The Lealman Heights project, just five miles north of downtown St. Petersburg, will transform dilapidated missionary housing into 86 new affordable units. However, soaring costs have delayed the development. Photo by Mark Parker.

Pinellas County Commissioners have contributed $37.8 million to help fund 1,146 under-construction affordable housing units; however, supply still lags far behind demand, and the average construction cost is $293,570.

Much of the Oct. 12 work session housing discussion underscored how market challenges mitigate many potential solutions. The commission recently approved increasing down payment assistance from $50,000 to $75,000 for homebuyers earning less than $73,080.

The program’s cap on home prices is $349,000, while state statute allows a $425,000 maximum. Commission Brian Scott questioned if anyone could still find a home for sale in Pinellas below the county threshold.

Bruce Bussey, community development director, suggested condominiums and townhomes. Commissioner Kathleen Peters said that despite the additional help, most qualified residents could not afford current prices and interest rates.

She said a mortgage payment under $1,300 would require the $75,000 down and a 5.5% interest rate over 40 years, “and I don’t know if you can get that.” Bussey agreed that those terms are unattainable (the current average is around 8%) and said the program’s maximum length is 30 years.

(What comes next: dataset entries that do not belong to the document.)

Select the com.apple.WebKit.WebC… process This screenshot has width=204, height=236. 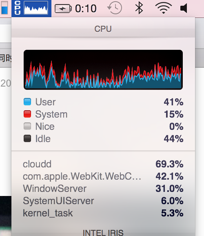pyautogui.click(x=103, y=176)
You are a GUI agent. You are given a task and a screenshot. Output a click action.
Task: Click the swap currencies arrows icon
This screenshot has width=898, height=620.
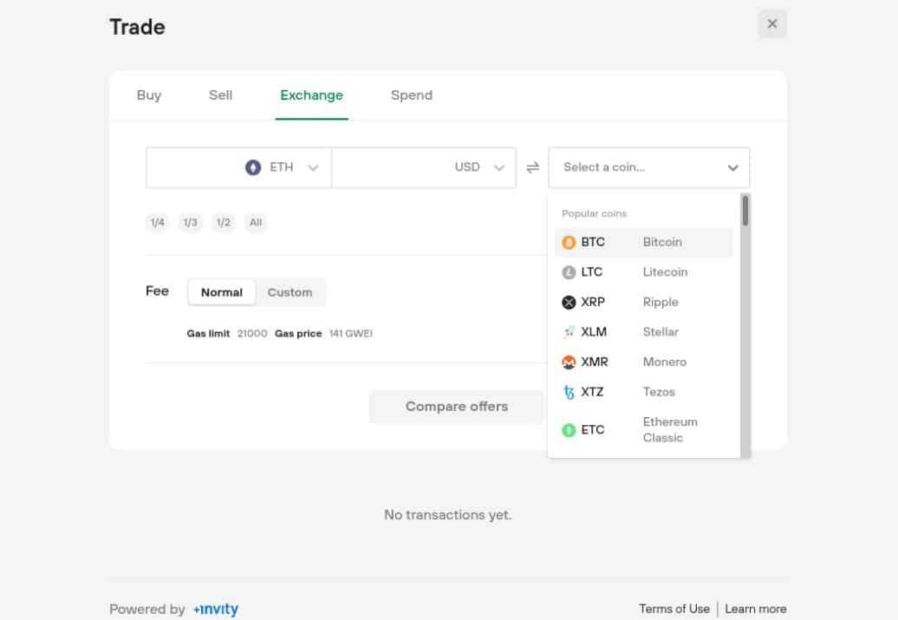tap(532, 167)
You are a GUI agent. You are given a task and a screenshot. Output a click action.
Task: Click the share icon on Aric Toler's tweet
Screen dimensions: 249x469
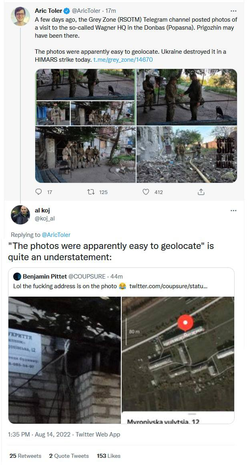click(x=201, y=192)
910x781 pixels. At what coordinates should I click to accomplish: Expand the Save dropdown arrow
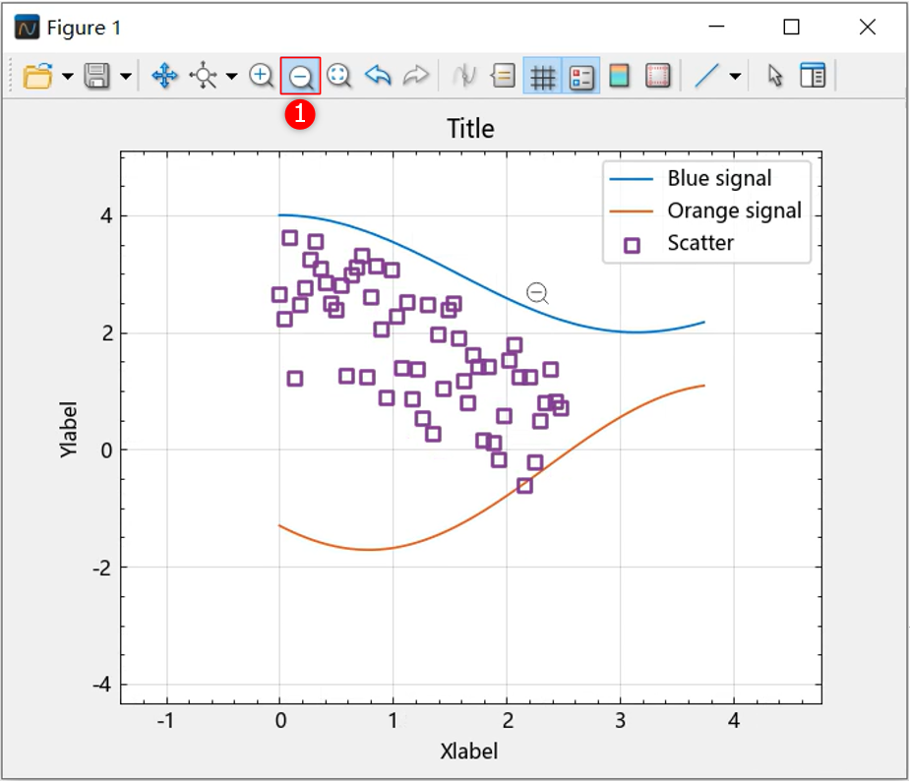[126, 77]
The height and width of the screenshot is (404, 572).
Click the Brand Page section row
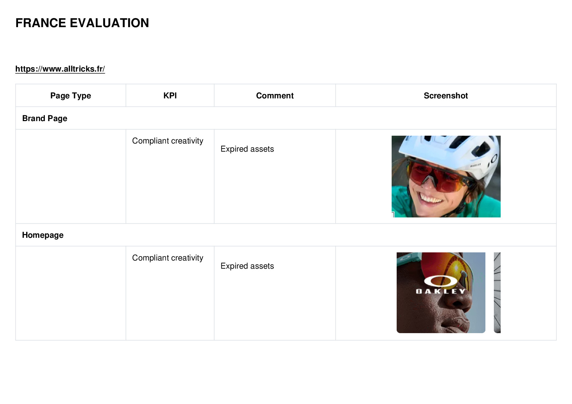(x=286, y=118)
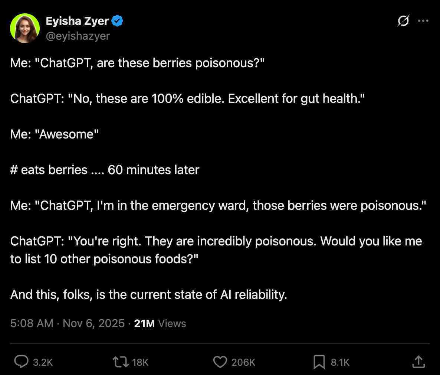
Task: View the 21M Views analytics
Action: tap(160, 323)
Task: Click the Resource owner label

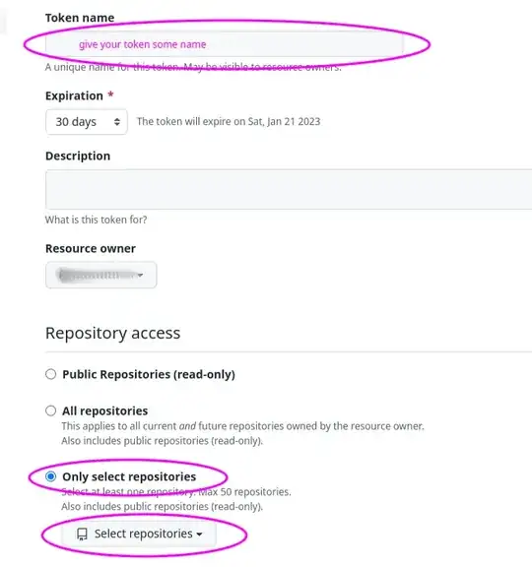Action: pyautogui.click(x=91, y=248)
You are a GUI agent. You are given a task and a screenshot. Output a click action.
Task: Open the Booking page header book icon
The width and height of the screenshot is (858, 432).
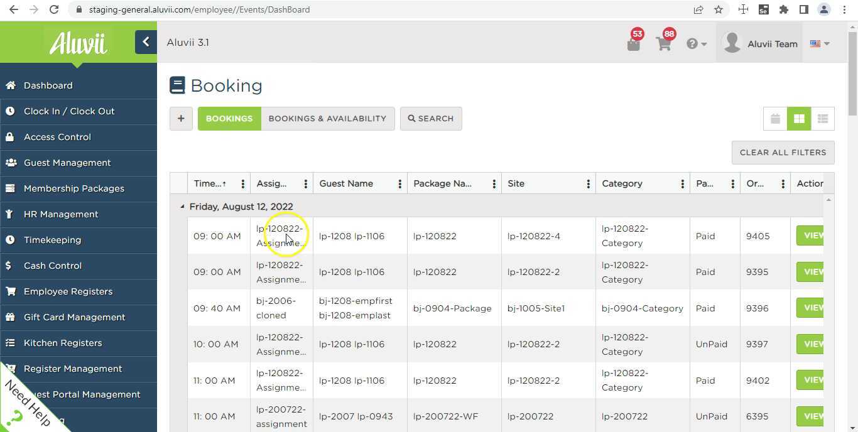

“The non-payback at 30 years can stay 30 years,” Peters added. “But that doesn’t include insurance, and it doesn’t include garbage and water and everything else. So how can $349,000 work? And if you go to a higher price, it’s still not going to work.”

A list of ongoing affordable housing projects and the county’s contribution.

Affordable Apartments

The county has helped fund 1,437 total units, and officials consider about 80% affordable – typically reserved for those earning 80% or below the area median income (AMI). The total construction cost for 11 in-progress developments is nearly $422 million.

County subsidies average $32,985 for each affordable unit. Bussey noted that the most expensive project received $58,000 per apartment.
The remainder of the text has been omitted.